Will Brexit affect hospital pharmacy?
That is difficult to answer, but as in all areas of healthcare a good number of pharmacists and support staff have been recruited from EU countries. In many cases these staff have been in post for a number of years and make a significant contribution to the pharmacy service. It may also be the case that a greater number of EU staff may be working in those parts of the country that have historically had problems with recruitment and retention of staff. It may be too early to say what the overall impact of Brexit will be on hospital pharmacy, but we certainly would not wish to lose any of the staff who have supported the development of hospital pharmacy services over many years. We also know that the way we deliver clinical pharmacy services in the UK is often in advance of those in other European countries, and when EU pharmacists return home, they take skills and knowledge with them which support the development of services in their home countries.
What are your main concerns at the moment?
Workforce remains a key concern for me, and how we continue to develop and strengthen hospital pharmacy. Generally, pharmacists working in hospitals are extremely well respected. However, we need to be wary of developing niche roles, which finish when the post-holder leaves, because we have not focused enough attention on succession planning.
Access to resources and funds for education and training are also a concern at present, with ever-increasing reliance on staff to self-fund their training. In the current financial climate, where pay caps have been in place for a number of years, staff are having to make difficult choices about whether they can afford to support periods of further study, which historically have been funded through employer contributions.
Why should people consider a career in hospital pharmacy?
It’s very diverse, incredibly interesting, and no two days are the same. You get to use your whole range of pharmacy skills, and you interact with large numbers of patients. You make a massive contribution to patient outcomes and safety. And you are recognised on an equal footing with other members of the healthcare team — you are truly valued by everyone you work with. Over the course of my career I have been involved in many projects which have not only improved patient safety, but also supported the medicines optimisation agenda. Most recently, I was involved in the standardisation of chemotherapy dose banding across England, which clearly showed that when a group of pharmacists gets together we can not only innovate but deliver change on a grand scale, extremely rapidly.

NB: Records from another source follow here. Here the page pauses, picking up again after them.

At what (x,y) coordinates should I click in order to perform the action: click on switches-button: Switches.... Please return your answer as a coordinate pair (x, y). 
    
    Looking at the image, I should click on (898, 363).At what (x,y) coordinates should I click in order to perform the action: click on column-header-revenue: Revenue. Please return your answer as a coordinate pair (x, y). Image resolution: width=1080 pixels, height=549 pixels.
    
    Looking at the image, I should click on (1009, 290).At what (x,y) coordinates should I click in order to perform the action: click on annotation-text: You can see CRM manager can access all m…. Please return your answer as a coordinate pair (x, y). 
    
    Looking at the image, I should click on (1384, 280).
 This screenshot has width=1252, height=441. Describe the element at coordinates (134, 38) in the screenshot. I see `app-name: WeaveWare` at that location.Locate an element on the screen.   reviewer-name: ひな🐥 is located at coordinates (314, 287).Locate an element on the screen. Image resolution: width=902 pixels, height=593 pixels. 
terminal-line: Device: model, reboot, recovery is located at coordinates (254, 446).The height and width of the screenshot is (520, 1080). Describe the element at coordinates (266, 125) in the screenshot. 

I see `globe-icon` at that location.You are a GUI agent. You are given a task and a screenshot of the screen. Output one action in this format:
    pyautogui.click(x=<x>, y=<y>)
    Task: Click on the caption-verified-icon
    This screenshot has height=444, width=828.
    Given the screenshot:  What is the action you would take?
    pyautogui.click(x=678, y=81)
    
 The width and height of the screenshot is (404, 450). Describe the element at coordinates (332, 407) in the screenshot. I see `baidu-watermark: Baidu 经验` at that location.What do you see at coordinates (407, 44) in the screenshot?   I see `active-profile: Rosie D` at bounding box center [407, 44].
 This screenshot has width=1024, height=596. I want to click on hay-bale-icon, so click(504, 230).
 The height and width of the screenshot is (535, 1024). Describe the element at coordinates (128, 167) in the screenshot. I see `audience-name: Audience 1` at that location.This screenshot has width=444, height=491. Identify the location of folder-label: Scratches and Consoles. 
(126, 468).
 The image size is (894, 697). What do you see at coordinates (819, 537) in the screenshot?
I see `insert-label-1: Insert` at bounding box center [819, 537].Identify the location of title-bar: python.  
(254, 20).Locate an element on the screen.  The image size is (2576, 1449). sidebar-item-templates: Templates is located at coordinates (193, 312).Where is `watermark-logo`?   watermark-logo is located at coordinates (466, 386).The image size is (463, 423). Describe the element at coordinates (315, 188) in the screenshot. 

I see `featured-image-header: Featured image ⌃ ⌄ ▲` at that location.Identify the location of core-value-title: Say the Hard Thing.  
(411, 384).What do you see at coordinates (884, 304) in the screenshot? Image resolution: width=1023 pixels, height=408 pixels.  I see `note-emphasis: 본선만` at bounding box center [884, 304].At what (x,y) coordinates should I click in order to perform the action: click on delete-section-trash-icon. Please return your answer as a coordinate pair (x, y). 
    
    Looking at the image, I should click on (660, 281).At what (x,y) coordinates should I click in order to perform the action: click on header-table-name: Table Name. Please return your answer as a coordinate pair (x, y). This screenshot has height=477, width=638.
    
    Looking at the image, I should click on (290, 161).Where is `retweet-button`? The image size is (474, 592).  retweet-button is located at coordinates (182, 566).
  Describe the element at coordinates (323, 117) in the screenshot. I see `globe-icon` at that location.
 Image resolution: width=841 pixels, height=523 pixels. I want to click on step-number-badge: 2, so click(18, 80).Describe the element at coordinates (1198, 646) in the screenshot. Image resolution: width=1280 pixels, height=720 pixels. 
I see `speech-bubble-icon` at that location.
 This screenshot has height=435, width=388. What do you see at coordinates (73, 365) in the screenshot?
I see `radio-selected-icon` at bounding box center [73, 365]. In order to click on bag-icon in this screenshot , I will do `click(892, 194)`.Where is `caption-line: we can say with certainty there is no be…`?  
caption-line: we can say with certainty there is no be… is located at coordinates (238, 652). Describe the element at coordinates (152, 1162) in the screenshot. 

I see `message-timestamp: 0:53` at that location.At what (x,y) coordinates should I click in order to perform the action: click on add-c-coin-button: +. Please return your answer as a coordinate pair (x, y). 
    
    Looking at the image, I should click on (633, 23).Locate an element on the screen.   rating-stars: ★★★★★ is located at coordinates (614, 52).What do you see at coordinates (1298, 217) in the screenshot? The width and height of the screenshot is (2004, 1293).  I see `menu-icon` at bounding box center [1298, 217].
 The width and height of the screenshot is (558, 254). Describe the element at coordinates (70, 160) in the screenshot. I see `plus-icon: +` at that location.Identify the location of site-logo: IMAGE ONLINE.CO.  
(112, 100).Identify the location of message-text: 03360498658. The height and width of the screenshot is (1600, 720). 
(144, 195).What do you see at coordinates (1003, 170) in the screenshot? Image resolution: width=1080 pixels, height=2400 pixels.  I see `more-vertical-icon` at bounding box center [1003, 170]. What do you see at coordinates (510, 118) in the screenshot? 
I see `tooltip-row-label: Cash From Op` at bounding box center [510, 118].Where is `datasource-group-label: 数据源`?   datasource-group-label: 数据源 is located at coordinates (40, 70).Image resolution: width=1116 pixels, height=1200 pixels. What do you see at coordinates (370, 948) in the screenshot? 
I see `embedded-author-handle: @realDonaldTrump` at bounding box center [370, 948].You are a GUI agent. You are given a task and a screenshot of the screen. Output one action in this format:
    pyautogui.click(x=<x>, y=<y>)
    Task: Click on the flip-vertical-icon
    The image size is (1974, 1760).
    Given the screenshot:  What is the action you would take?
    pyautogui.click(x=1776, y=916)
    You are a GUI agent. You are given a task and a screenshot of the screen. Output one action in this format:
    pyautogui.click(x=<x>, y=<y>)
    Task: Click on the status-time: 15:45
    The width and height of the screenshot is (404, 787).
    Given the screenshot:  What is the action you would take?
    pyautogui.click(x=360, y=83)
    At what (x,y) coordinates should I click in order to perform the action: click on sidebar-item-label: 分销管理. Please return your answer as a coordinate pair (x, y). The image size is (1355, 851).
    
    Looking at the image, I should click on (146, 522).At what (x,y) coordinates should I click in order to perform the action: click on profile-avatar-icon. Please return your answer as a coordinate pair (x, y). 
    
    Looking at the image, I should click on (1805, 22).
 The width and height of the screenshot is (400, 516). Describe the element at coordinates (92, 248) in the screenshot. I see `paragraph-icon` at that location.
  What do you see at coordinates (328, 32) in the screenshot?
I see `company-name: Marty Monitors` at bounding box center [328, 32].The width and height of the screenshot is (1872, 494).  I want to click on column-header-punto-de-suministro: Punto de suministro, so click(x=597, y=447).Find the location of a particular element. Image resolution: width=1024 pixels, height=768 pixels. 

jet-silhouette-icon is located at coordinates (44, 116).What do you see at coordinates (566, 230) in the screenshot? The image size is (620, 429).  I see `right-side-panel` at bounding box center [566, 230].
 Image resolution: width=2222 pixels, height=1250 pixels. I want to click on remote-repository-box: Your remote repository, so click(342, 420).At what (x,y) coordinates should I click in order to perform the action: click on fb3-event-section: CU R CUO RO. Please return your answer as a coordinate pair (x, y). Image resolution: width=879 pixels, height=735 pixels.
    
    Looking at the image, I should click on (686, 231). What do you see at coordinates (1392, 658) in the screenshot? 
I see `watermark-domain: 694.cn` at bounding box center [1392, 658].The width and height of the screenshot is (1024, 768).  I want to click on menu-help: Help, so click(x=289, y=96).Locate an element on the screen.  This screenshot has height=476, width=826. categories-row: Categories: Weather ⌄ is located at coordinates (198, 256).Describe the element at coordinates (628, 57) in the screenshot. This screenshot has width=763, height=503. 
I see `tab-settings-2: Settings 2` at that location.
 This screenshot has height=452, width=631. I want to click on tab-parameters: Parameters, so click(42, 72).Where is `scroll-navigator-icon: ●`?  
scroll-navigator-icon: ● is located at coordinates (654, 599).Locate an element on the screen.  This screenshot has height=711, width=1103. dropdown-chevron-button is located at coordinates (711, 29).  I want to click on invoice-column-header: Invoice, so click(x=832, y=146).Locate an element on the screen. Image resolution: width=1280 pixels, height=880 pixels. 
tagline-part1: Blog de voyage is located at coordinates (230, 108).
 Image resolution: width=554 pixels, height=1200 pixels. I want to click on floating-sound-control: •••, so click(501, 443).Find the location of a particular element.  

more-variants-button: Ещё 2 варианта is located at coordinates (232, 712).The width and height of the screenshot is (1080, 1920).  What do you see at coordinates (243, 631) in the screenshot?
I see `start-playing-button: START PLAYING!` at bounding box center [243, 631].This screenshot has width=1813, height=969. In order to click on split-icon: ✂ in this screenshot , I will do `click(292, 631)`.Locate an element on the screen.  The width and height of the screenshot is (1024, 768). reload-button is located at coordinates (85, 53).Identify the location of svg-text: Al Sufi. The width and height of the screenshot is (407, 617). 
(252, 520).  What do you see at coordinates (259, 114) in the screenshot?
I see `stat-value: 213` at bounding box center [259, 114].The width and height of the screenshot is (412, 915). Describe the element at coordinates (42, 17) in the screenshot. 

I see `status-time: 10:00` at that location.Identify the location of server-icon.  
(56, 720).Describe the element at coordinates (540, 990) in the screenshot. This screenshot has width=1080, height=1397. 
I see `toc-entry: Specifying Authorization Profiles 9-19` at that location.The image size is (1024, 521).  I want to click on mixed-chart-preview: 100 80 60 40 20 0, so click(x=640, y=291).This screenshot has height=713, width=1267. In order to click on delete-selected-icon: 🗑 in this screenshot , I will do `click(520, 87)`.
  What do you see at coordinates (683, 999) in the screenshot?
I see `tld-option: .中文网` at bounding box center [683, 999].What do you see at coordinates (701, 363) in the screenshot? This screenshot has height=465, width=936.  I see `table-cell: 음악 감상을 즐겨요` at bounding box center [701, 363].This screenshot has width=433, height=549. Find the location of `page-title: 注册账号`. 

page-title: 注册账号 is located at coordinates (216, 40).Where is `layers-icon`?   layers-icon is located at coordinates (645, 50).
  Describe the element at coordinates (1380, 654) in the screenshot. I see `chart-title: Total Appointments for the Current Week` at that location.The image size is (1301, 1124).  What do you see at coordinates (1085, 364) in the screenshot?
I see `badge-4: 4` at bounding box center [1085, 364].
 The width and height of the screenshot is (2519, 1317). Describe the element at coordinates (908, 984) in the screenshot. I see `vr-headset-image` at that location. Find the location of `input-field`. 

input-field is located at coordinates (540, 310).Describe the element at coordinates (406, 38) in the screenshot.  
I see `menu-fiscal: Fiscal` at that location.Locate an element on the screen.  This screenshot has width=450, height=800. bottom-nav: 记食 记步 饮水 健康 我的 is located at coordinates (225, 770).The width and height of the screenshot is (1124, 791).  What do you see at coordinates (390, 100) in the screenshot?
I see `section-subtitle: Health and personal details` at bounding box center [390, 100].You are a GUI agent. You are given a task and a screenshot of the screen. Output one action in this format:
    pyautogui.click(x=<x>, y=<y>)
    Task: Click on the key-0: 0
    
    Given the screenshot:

Can people join the Hospital Expert Advisory Group?
We’re always looking for new members — across the whole spectrum of hospital pharmacy. Many members of the group aren’t based in hospitals, but do work within an NHS trust. As a group we recognise that diversity, and for our RPS support and policy work we need it.
It is extremely important that we attract new members to the group, and that we continue to evolve and develop. If people want to contribute to development in hospitals, and support the RPS, they can get in touch with us, by emailing. We need to keep our group fresh.